Exercise instructions
Return the entries below in their exact form, leaving the pictures out.

Dataset
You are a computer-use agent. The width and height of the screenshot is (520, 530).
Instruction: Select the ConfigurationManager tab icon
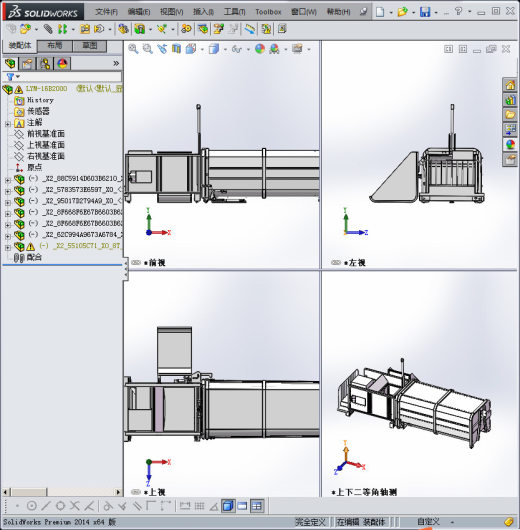click(x=45, y=64)
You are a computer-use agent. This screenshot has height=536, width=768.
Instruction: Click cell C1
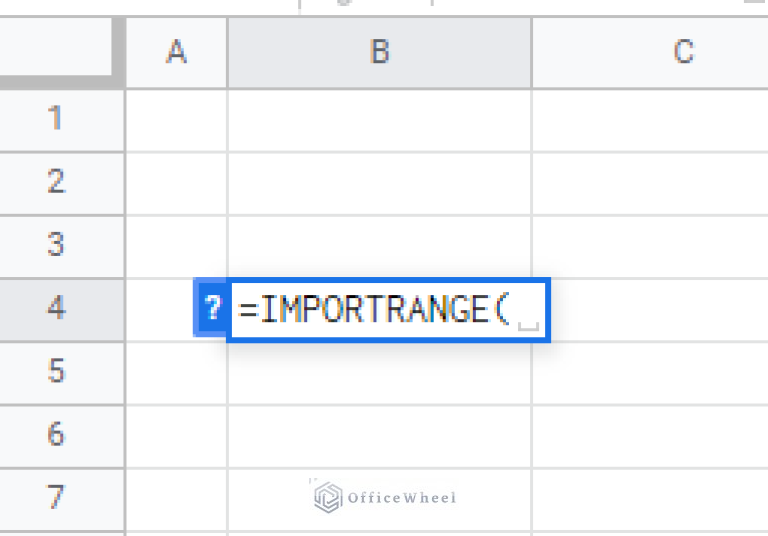(x=650, y=119)
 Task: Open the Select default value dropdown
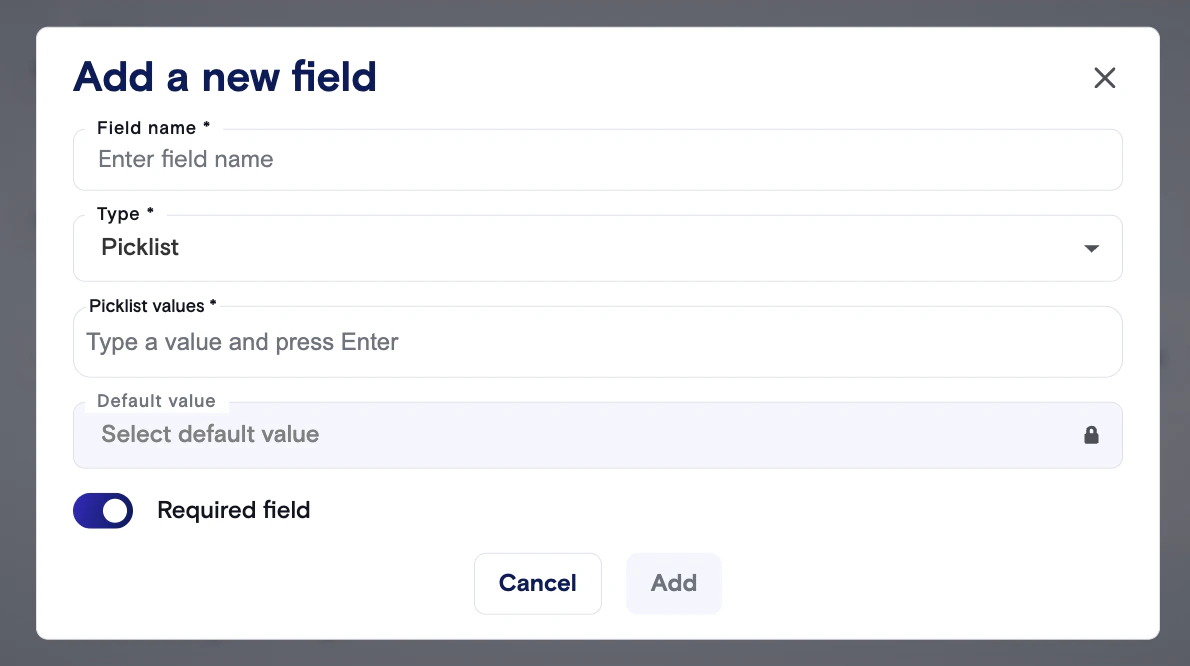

Written response
You are a computer-use agent. The width and height of the screenshot is (520, 530).
Instruction: Select the ConfigurationManager tab icon
click(x=45, y=64)
You are a computer-use agent. This screenshot has height=536, width=768.
Instruction: Click cell C1
(x=650, y=119)
 Task: Open the Select default value dropdown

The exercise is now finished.